AI Saves Workers Nearly An Hour A Day On Average: OpenAI Survey Finds
Three years into the AI boom, doubts persist about whether and how much AI will boost work productivity.

OpenAI’s artificial intelligence products are saving workers an average of about 40 to 60 minutes a day on professional tasks, according to a large survey conducted by the ChatGPT maker amid lingering skepticism of the economic benefits of AI.
Employees in industries such as data science, engineering and communications, as well as certain roles like accounting, reported some of the most time saved from using AI, according to OpenAI’s survey of 9,000 workers across 100 companies.
Three quarters of employees said that using AI at work has improved either the speed or quality of their output, the survey found. Three years into the AI boom, doubts persist about whether and how much AI will boost work productivity.
In August, researchers at the Massachusetts Institute of Technology found that the vast majority of organizations saw zero return on their investment in generative AI initiatives. The next month, researchers at Harvard and Stanford universities determined that professionals are using AI to create “workslop,” which they define as “AI generated work content that masquerades as good work, but lacks the substance to meaningfully advance a given task.”
Those findings have added to concerns about a possible bubble as tech firms race to spend billions on a technology with an unknown payoff. OpenAI and other prominent artificial intelligence companies have since pushed out their own research and evaluations to showcase the technology’s economic impact.
Last week, OpenAI rival Anthropic released a report estimating that its AI tool, Claude, cut down the time it takes for people to commit work tasks by 80%, among other findings. The results were based on an analysis of 100,000 user conversations. These reports are not peer reviewed.
“There’s a lot of studies flying around saying this, that and the other thing,” said OpenAI Chief Operating Officer Brad Lightcap. “They never quite line up with what we see in practice.” OpenAI is finding, he said, that “enterprise adoption is actually accelerating, basically just as quickly as consumer — in some places, more quickly than consumer.”
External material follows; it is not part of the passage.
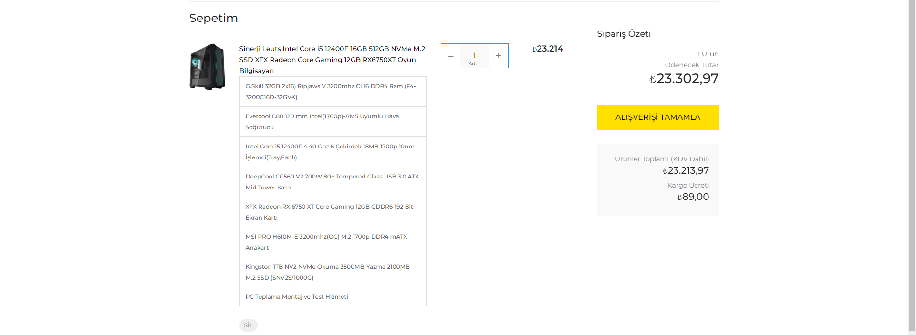The image size is (916, 335).
Task: Select the Evercool C80 air cooler row
Action: pos(333,122)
OpenAI now has more than 1 million businesses paying to use its enterprise AI products. There are now 7 million paid seats, or employees, for ChatGPT workplace products, according to the report.
The company surveyed workers three to four weeks after they first started using the tools on the job. Heavily engaged users who took advantage of the most advanced AI models and turned to a combination of tools were found to get the most value from them.
Some professionals are also using AI to perform new types of tasks, according to the report. For example, employees who worked in engineering, IT and research, but not in technical roles, showed a 36% increase in coding-related messages over the past six months.
“Three out of four people are now saying, ‘I can do things I couldn’t do before,’” said Ronnie Chatterji, OpenAI’s chief economist. “This is often missed in the conversation about AI and work.”